▸ QUESTIONS:
a) Decide whether each statement agrees with the passage on security metrics, answering yes or no and quoting the words of the passage that settle it. (i) Most infrastructure metrics are designed for business managers. (ii) The message for management should come first, and the supporting metrics should be chosen after. (iii) Dollar payback should be estimated aggressively.
b) Using the passage on security metrics, answer each question:
(i) What did the team begin counting to calculate the impact of spam filtering?
(ii) During a check-in, what does every workstation on the network phone home to?
(iii) What does the passage say IT security is equivalent to?
c) The passage on security metrics lists what a check-in report is a good indicator of. Name every item on that list.

▸ DOCUMENT SEGMENT:
= Beginning of Section =
If you want your security organization to be supported (or at least tolerated) by management, the department must become a communication station. Avoid subjective interpretations or even anecdotal information; instead, focus on metrics that are objective and indisputable.
As an example, to calculate the impact of spam filtering, the team began counting e-mails the filter rejected. Despite a few user complaints, the metrics showed these were isolated incidents and proved that a great majority of legitimate mail was getting through. This correlation of traffic to outbreaks would later help the IT staff react faster to outbreaks, because they could see worm signs before it spread.
Most infrastructure metrics are designed for gearheads, and the data is not useful to business managers.
Start with the message you want to communicate to management, then figure out which metrics would support that point. A mix of good news and bad news is to be expected–any manager knows that an employee who communicates only great news is probably a liar. If your security reports are always full of sunshine, expect management to become suspicious–and with good reason.
For instance, clients who use desktop-management and antivirus software appreciate being able to perform a “check-in”–that is, every workstation on the network “phones home” to the master console, ensuring each is in compliance with policies, such as pattern updates. This type of report is a good indicator that (a) your software investment is functioning; (b) the majority of users haven’t cleverly disabled the agent so they can download porn and install cute screensavers; and (c) you can, if necessary, invoke additional software functionality.
Indeed, any process you monitor will show that you’re on top of things–particularly if the process is new to your organization, such as vulnerability remediation, server- configuration compliance, unsuccessful login monitoring or log-exception monitoring.
When you must express dollar figures, try to associate some measure of probability with them–IT security is equivalent to risk management, after all.
Ultimately, use caution and be conservative when estimating dollar payback or you risk damaging your credibility.
Finally, in security and in business, timing is everything.
= End of Section =
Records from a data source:
= Beginning of Section =
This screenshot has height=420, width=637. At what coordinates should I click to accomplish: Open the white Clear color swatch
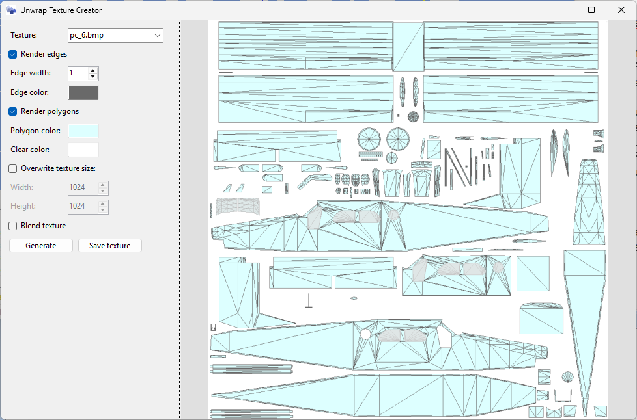[x=83, y=150]
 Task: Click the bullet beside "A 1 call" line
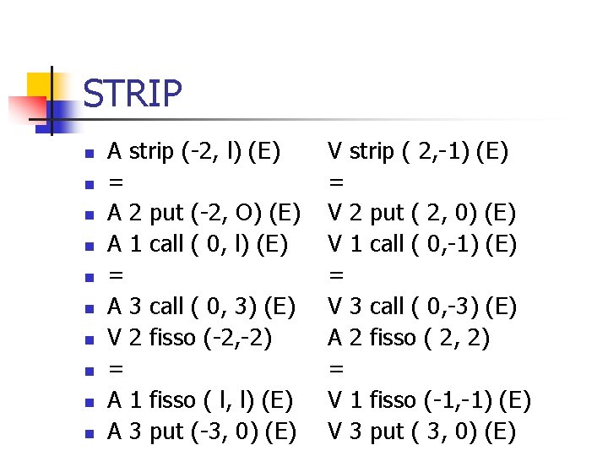pyautogui.click(x=87, y=248)
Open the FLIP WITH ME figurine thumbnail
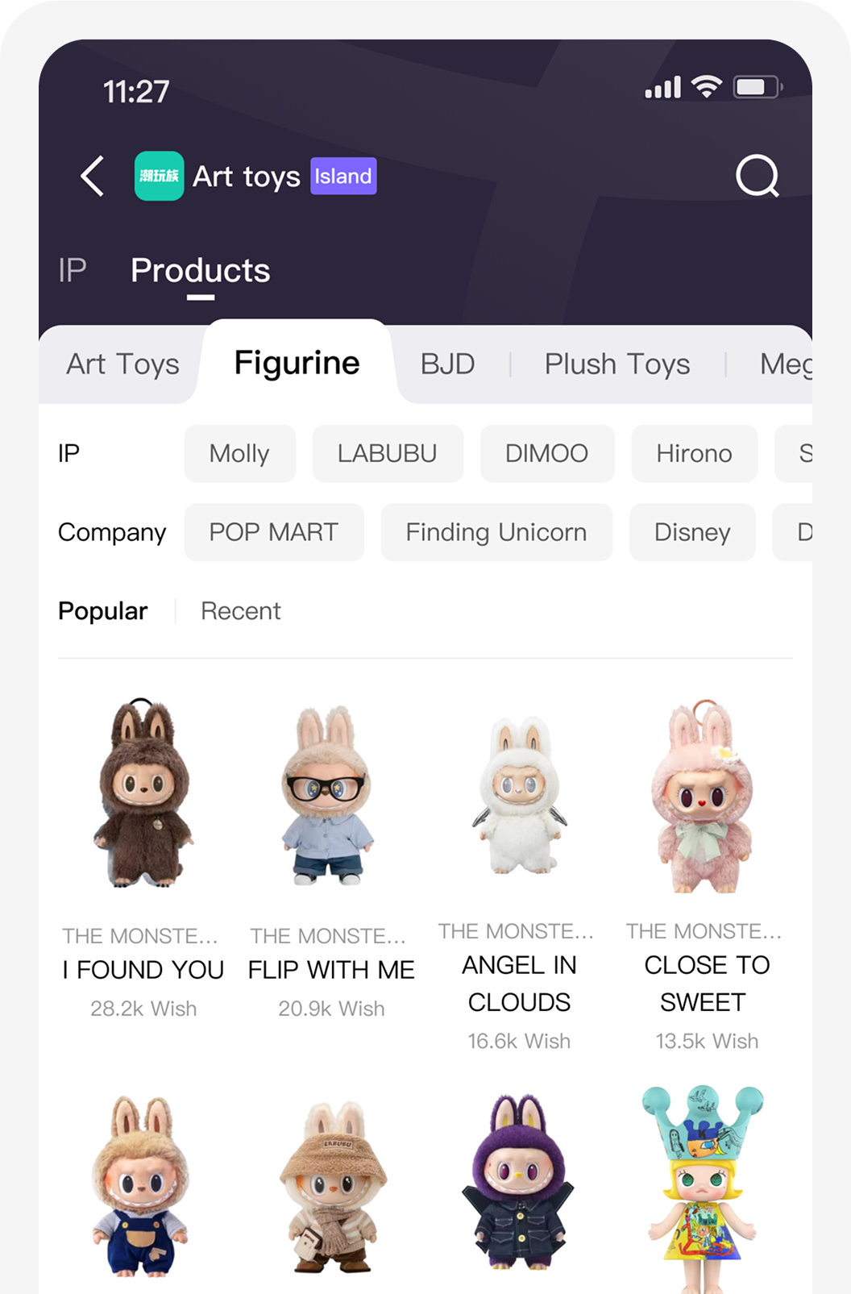Viewport: 851px width, 1294px height. [327, 795]
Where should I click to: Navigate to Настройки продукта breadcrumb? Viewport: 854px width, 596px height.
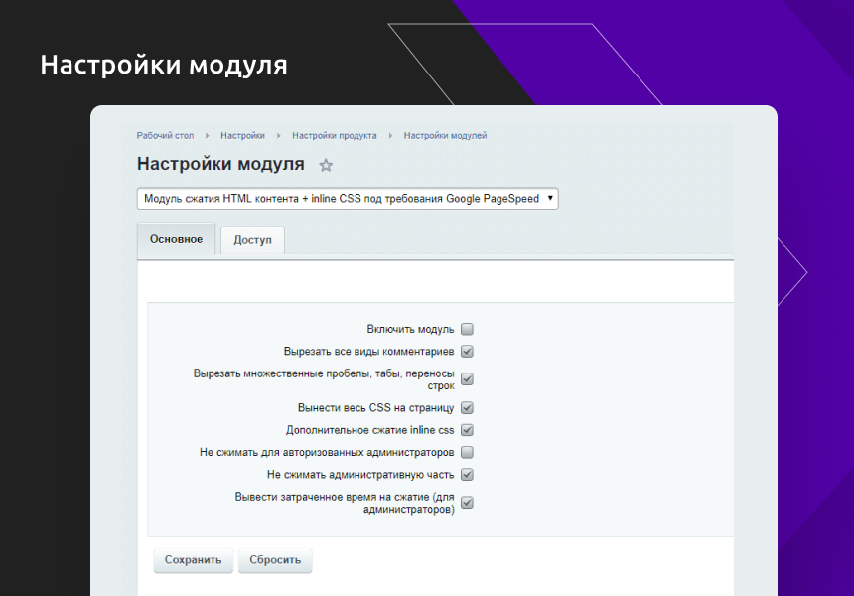334,135
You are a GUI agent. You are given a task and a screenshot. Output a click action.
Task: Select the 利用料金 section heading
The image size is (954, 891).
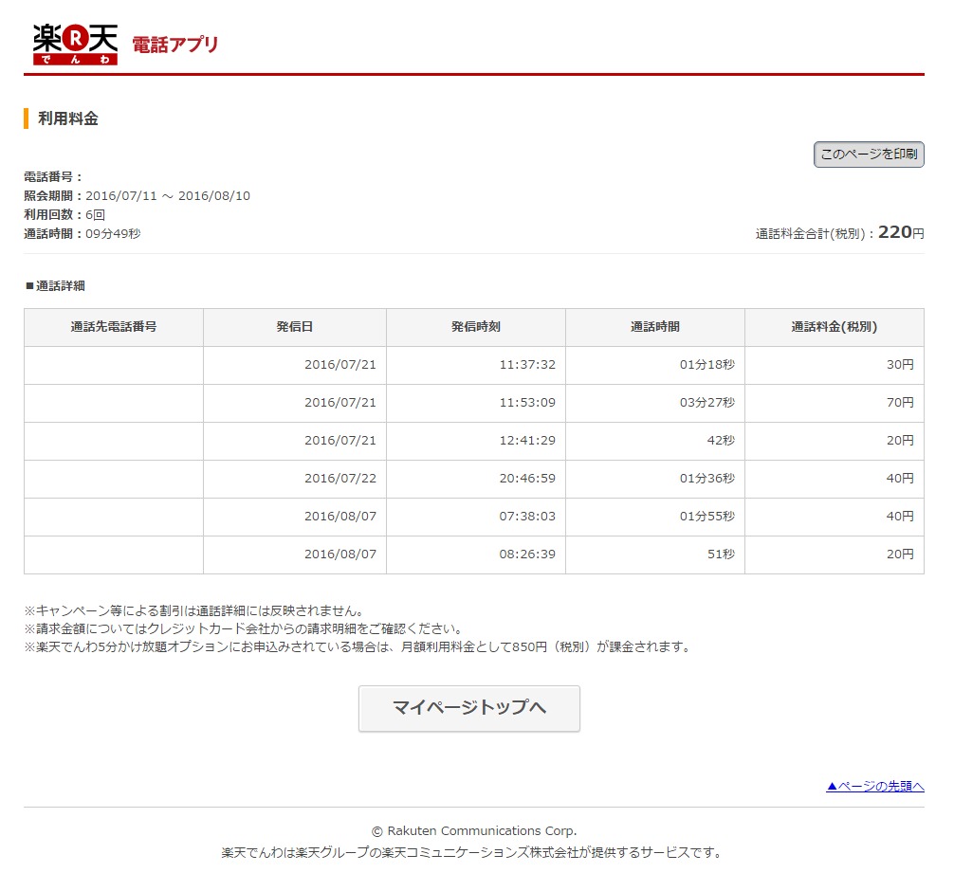click(68, 118)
= End of Section =
▸ EXPECTED OUTPUTS:
a)
(i) No: "Most infrastructure metrics are designed for gearheads, and the data is not useful to business managers."
(ii) Yes: "Start with the message you want to communicate to management, then figure out which metrics would support that point."
(iii) No: "use caution and be conservative when estimating dollar payback"

b)
(i) E-mails the filter rejected.
(ii) The master console.
(iii) Risk management.

c)
(a) That your software investment is functioning.
(b) That the majority of users haven't cleverly disabled the agent so they can download porn and install cute screensavers.
(c) That you can, if necessary, invoke additional software functionality.